With other credits including Everwood, Wayward Pines and Valor, Fricke began her writing career on Dawson’s Creek, comparing her four-year stint on the influential teen drama to attending television school. Those lessons continue to inform her approach to storytelling, not least the ‘character first’ mantra she picked up from series showrunners Greg Berlanti (The Flash, Arrow) and Rina Mimoun (Everwood, Mistresses).
“Greg, who was running it when I was there, is one of the greatest teachers of all time in terms of breaking story,” she says. “I will always remember one day coming into the writers room at Dawson’s Creek. We had all these beats up on the board and we had already broken out a lot of the story. Greg was very character forward and he came in and erased the whole board and just wrote down ‘Pacey – Joey.’ He was like, ‘Focus on what moments you want to see’ and we would talk about scenes in no particular order, really thinking about the heart of the character first, as opposed to what’s the act out.”
More recently, Fricke has worked on reboots and adaptations such as the US television versions of UK series Being Human, Spanish YA drama Red Band Society and Tom Cruise blockbuster Minority Report. On those shows and Walker, her approach is to find what she loves about the source material and then respect it without copying it.

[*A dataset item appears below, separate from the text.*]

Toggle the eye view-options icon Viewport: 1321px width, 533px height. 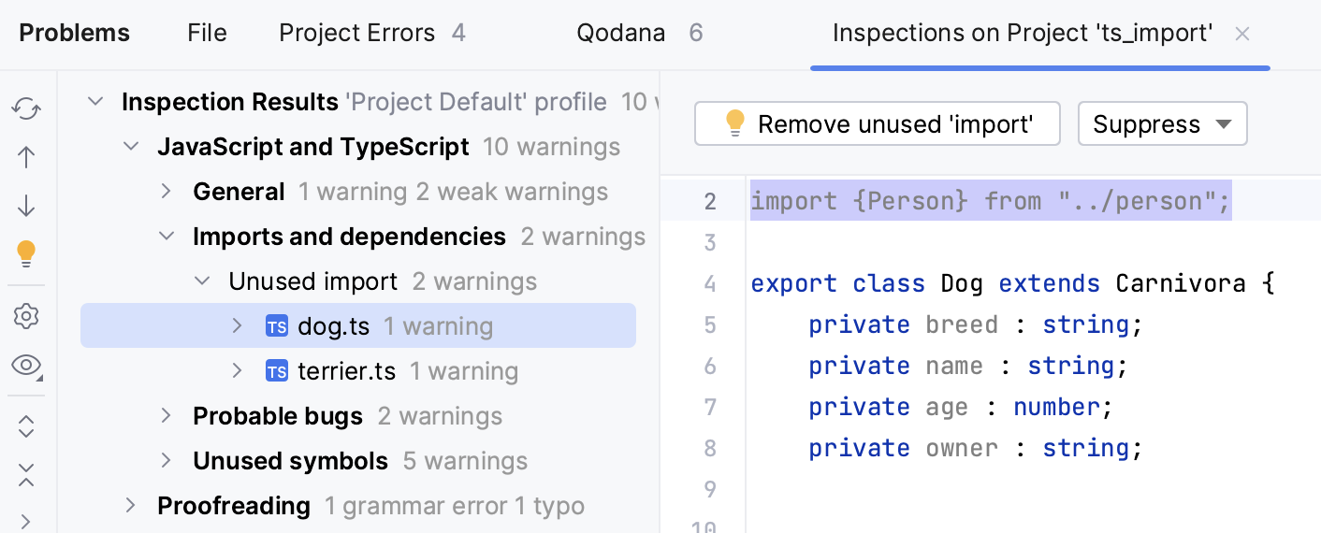(26, 366)
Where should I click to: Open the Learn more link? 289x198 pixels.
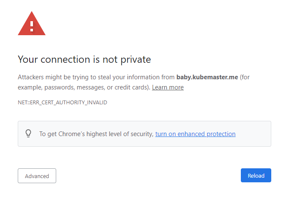click(168, 87)
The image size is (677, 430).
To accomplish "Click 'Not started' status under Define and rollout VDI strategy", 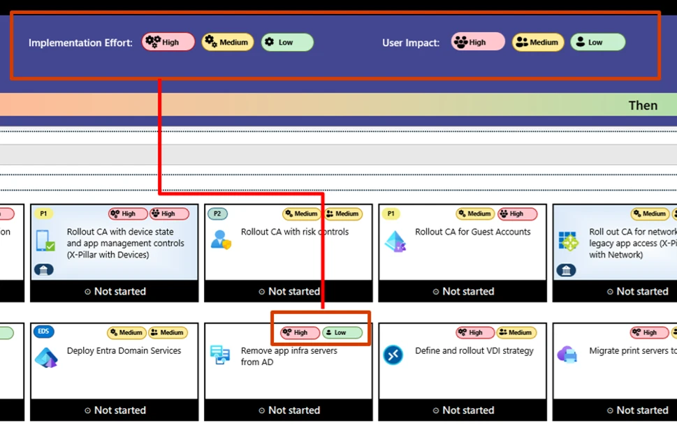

“With Being Human, I consumed it and then put it out of my mind,” she says of the series, the US version of which she co-created with husband Jeremy Carver (Supernatural). “I didn’t want to reference it. I didn’t want to keep checking back on it. It’s just like, ‘What did I love?’ and try to be faithful to that.
“That’s also true with this show. What do we love about the idea of Cordell Walker and trying to show a man who is a bit of a maverick and has a sense of humour? We’ve got action and some high-octane stuff and also a lot of heart, and giving people what they might expect when they come to the show but also opening up the character more in ways that maybe people didn’t expect.”